60 YEAR OLD MALE WITH PAIN ABDOMEN
SUDHAMSHI REDDY M
This is online E log book to discuss our patient’s de-identified health data shared after taking his/her/guardian’s signed informed consent. Here we discuss our individual patient’s problems through series of inputs from available global online community of experts with an aim to solve those patients clinical problems with collective current best evidence based inputs. This e-log book also reflects my patient centered online learning portfolio and your valuable inputs on comment box is welcome .
I’ve been given this case to solve in an attempt to understand the topic of “patient clinical data analysis" to develop my competency in reading and comprehending clinical data including history, clinical findings, investigations, and come up with diagnosis
60 year old male came with complaints of
Pain abdomen since 3 days
Vomitings since 2 days
HOPI:
Patient was apparently asymptomatic 1 year ago, from then he had pain abdomen once a month for which he consulted local doctor and took treatment.
Patient now presented with complaints of pain abdomen since 3 days- Umbilicus, left hypochondrium and left lumbar region.
Non radiating,pain is severe and relieved on bending forward.
Vomitings since 2 days- 3 episodes/ day, food particles as content, non bilious, non projectile, not blood stained.

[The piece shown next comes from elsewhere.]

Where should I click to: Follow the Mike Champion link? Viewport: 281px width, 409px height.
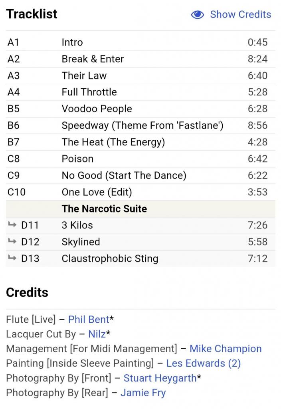(226, 349)
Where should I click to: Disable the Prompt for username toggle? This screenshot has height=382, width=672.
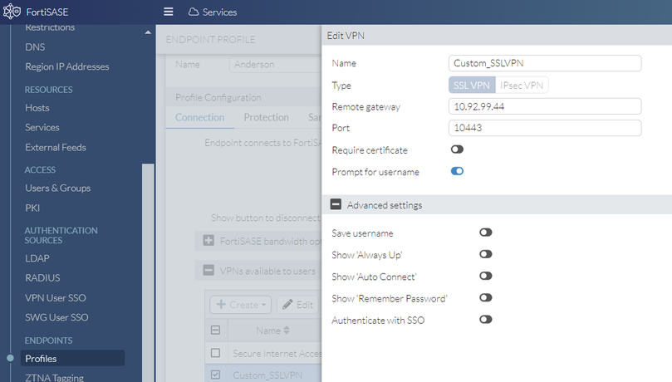click(x=457, y=171)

No H/O fever, loose stools.
PAST HISTORY:
Not a K/C/O HTN, DM,TB, ASTHMA,EPILEPSY,THYROID DISORDERS.
PERSONAL HISTORY:
Appetite normal
Diet mixed
Sleep normal
Bowel and bladder regular
Alcoholic consumes 90ml daily
Smoker- stopped 3 years ago.
GENERAL EXAMINATION:
Patient is conscious, coherent ,cooperative
Afebrile on touch
PR : 88bpm
RR : 20cpn
BP : 140/90mm of hg
Spo2: on 97% on RA
Grbs : 183mg/dl
SYSTEMIC EXAMINATION:
RS: BAE NVBS no added sounds
CVS : S1 S2 heard no murmurs
P/A : soft , non tender
CNS : higher mental functions intact
Tone normal in all 4 limbs
Power 5/5 in all limbs
All reflexes present
INVESTIGATIONS:
Hb- 16
PCV- 50.1
TLC- 15,700
PLT- 1.56
Blood urea-44
Serum creatinine- 1.4
Na- 137
K- 4.3
CL-102
LFT
Tb- 1.84
Db- 0.75
SGOT-65
SGPT-29
ALP- 223
TP- 7.3
ALB- 3.63
A/G- 0.99
CUE- albumin+
Serum amylase- 650
Serum lipase- 238
USG ABDOMEN-
Impression:
-Pancreas head appears bulky measuring 20mm with heterogenous echo texture
-Rest of pancreas is obscured by bowel gas likely Acute pancreatitis
- Visualised bowel loops appears normal and not dilated.
CXR-
ECG-
PROVISIONAL DIAGNOSIS:
ACUTE PANCREATITIS
TREATMENT:
1. NBM TILL FURTHER ORDERS
2. IVF 1 UNIT RL
1 UNIT NS
1 UNIT DNS @ 100ml/hr
3. INJ TRAMADOL 1AMP IN 100ml NS IV TID
4.INJ THIAMINE 200mg in 100ml NS TID.